Below are records; count the lines that hold the string "page" and give only the count.

##########

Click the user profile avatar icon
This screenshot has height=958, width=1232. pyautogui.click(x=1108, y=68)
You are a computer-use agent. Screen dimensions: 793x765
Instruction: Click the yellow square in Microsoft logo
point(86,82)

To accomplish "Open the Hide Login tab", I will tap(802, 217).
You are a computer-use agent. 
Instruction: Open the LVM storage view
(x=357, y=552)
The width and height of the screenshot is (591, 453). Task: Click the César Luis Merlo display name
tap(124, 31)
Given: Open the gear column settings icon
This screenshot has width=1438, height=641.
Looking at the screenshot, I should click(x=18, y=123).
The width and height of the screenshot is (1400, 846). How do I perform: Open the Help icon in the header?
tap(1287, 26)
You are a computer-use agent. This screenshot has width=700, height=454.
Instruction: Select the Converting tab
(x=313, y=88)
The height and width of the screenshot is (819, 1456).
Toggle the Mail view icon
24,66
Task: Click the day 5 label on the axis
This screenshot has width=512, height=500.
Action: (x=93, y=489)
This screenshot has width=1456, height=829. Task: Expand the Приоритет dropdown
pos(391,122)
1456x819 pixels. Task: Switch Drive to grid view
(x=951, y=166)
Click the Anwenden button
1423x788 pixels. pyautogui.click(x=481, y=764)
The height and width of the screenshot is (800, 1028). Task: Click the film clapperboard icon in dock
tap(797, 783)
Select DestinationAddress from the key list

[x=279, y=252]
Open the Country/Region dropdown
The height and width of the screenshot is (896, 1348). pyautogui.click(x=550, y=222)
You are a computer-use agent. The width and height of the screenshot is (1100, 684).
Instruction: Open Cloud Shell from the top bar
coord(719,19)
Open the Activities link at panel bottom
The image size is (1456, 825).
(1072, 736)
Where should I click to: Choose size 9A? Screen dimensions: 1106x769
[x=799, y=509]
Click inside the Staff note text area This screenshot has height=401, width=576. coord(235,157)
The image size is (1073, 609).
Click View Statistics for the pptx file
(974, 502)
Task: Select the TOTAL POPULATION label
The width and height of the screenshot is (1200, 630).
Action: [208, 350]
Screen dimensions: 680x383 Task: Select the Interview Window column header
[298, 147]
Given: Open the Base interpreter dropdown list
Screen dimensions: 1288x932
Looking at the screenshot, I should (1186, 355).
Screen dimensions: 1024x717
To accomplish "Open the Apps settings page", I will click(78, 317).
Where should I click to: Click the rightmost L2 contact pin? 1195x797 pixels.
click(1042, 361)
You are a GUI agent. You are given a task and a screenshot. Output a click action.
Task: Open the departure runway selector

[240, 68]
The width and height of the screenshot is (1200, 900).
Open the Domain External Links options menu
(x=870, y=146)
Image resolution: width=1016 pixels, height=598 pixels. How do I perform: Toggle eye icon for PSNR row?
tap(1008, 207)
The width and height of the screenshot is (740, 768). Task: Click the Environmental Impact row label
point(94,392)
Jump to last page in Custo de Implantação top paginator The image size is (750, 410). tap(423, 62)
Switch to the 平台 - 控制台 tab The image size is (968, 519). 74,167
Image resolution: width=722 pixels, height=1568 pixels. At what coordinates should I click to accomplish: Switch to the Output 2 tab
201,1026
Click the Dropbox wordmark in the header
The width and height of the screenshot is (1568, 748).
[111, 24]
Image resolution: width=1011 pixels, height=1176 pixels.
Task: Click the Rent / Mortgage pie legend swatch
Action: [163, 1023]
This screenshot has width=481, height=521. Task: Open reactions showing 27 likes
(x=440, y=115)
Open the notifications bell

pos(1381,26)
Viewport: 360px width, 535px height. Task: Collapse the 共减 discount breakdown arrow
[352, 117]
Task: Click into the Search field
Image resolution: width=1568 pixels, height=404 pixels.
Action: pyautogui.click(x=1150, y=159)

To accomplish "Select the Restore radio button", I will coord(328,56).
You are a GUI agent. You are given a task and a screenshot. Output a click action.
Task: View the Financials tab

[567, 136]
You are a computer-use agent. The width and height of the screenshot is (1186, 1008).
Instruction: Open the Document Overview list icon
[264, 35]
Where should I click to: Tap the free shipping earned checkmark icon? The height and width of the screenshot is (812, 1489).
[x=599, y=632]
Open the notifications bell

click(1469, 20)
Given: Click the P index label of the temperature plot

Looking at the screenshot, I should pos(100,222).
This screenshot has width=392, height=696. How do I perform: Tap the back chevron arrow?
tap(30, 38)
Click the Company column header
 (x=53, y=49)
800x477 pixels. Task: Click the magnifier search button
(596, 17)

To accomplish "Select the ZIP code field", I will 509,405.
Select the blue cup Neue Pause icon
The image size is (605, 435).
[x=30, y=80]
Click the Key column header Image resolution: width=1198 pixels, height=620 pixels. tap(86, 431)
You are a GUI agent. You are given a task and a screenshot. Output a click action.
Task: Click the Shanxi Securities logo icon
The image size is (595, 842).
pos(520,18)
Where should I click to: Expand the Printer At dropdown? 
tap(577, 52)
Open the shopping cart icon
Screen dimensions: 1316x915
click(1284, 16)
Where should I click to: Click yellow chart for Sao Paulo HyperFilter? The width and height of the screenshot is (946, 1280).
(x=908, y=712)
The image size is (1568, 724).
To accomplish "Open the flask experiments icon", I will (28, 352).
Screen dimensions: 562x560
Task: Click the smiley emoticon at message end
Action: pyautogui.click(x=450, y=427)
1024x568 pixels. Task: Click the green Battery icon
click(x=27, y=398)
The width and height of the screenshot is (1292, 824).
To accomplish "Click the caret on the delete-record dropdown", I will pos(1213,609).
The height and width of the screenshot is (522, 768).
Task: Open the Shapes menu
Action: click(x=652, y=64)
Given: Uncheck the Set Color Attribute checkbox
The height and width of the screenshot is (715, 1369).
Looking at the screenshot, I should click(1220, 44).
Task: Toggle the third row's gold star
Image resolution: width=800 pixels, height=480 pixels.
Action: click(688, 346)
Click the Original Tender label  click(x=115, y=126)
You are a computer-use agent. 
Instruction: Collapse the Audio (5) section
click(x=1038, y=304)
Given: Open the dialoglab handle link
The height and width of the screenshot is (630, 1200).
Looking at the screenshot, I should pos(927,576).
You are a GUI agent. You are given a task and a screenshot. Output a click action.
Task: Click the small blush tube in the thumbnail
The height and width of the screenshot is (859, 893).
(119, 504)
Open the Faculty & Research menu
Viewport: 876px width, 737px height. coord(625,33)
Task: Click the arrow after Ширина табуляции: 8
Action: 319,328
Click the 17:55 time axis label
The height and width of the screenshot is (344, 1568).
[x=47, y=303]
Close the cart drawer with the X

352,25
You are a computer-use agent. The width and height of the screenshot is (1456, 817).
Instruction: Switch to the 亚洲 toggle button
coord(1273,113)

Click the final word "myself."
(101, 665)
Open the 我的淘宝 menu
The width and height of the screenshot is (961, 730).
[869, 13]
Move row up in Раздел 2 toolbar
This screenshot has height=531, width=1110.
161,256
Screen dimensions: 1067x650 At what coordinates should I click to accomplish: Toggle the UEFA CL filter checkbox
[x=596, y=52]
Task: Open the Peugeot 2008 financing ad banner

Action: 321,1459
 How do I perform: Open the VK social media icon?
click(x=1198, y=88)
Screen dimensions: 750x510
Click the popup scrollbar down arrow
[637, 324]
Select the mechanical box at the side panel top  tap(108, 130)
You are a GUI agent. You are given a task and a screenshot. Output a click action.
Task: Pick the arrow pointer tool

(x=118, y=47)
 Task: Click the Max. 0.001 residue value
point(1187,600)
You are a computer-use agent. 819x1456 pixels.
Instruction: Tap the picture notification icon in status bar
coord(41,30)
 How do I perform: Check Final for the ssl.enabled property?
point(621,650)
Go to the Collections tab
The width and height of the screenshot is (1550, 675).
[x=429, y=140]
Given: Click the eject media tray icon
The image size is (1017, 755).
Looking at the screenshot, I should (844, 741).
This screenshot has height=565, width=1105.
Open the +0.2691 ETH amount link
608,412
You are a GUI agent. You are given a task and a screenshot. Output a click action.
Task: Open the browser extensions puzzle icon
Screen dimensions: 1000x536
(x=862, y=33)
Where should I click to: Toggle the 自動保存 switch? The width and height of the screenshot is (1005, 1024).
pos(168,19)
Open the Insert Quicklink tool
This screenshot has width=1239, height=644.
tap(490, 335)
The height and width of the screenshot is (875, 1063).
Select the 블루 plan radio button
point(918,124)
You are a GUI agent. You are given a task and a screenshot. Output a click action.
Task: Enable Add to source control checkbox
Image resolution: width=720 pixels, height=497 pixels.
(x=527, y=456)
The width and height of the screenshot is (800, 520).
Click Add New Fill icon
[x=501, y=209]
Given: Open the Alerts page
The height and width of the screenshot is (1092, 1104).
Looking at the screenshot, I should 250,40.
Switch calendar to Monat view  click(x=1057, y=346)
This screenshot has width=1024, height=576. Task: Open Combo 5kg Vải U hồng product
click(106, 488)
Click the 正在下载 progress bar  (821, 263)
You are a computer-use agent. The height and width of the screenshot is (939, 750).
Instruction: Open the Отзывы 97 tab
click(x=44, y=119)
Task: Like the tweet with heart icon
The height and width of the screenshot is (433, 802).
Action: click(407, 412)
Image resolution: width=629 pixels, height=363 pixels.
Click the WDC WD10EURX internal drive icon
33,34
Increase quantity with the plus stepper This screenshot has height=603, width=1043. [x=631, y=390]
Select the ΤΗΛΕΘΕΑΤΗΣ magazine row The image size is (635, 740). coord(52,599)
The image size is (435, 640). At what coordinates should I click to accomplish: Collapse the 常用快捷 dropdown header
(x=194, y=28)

##########

◆ REPLY ◆
3